St. John’s Retirement Village in Woodland, California is among the many long-term care facilities that has had to close its doors amid the pandemic. Meanwhile, hundreds of other facilities are barely scraping by. Facilities across the country have been struggling financially due to the rising costs associated with protective equipment, testing materials, and additional staff necessary for round-the-clock care.
Despite obtaining COVID-19 relief and protective gear from the federal government, plenty of long-term care facilities remain overwhelmed by pandemic-related expenses. Not to mention, many of these facilities are facing diminished revenues that are driving them closer to the edge. In fact, nursing homes across Florida suffered a $651 million loss because of a 15% drop in occupancy due to the COVID-19 restrictions that limited new admissions. Even now, beds in these facilities are still empty.
As long-term care providers continue to struggle, many are advocating for more government aid. However, these facilities would need to be more transparent with how these funds are being used.
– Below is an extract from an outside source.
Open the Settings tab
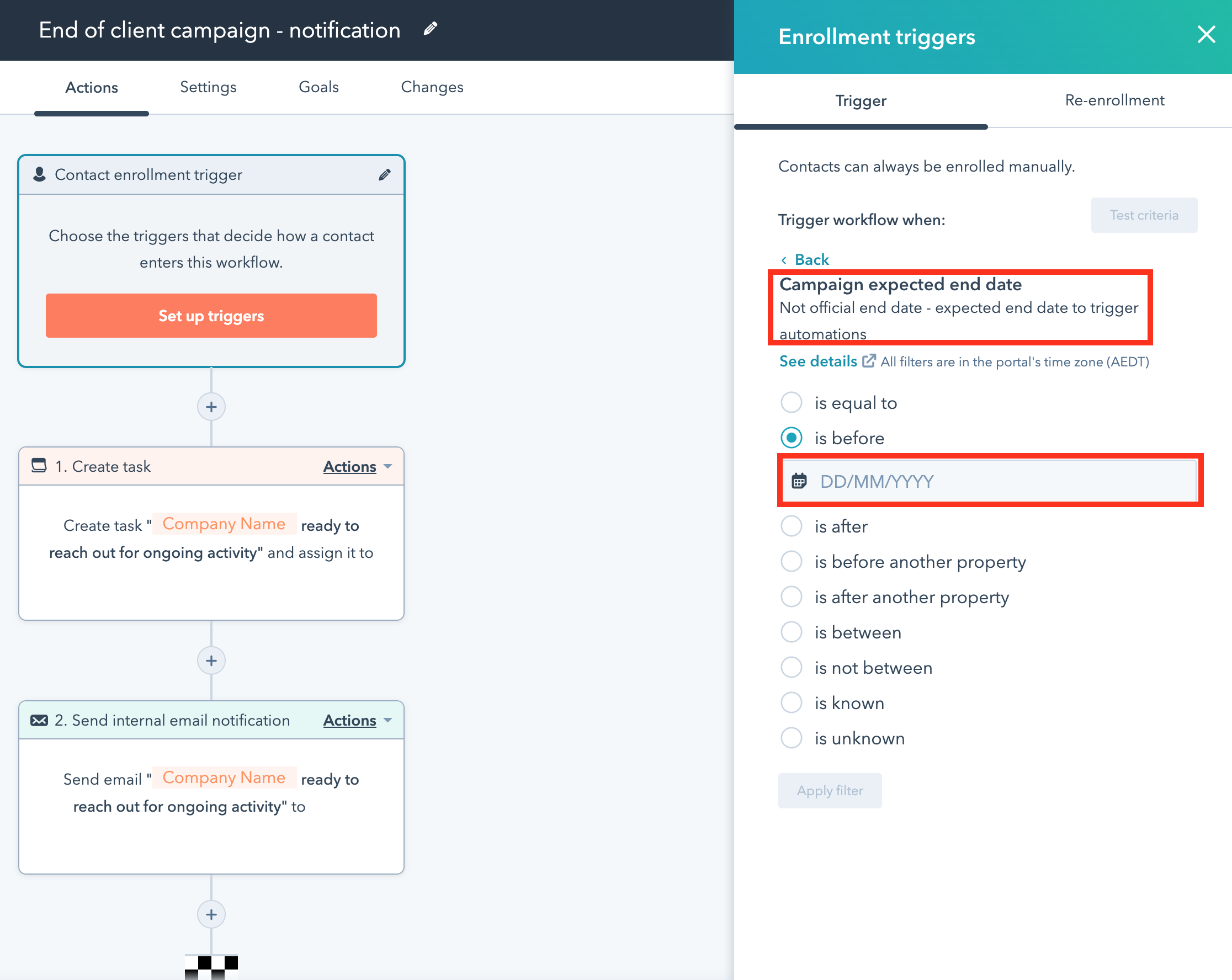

Toby Edelman, a senior policy attorney for the Center for Medicare Advocacy, expressed concern regarding transparency and cited a report by the Washington Post. This report found that shortly after receiving money from the CARES Act, Genesis HealthCare, a large U.S. nursing home chain, gave its CEO a $5.2 million bonus. Meanwhile, Genesis continues to experience financial strains and is taking steps to reduce its substantial debt.
In the end, nursing homes are people’s homes. So, when a facility closes its doors, these residents are being displaced. This can lead to stress, which can result in adverse health consequences. Industry advocates will continue to fight for additional government support to ensure more long-term facilities are able to survive these struggles and keep their doors open.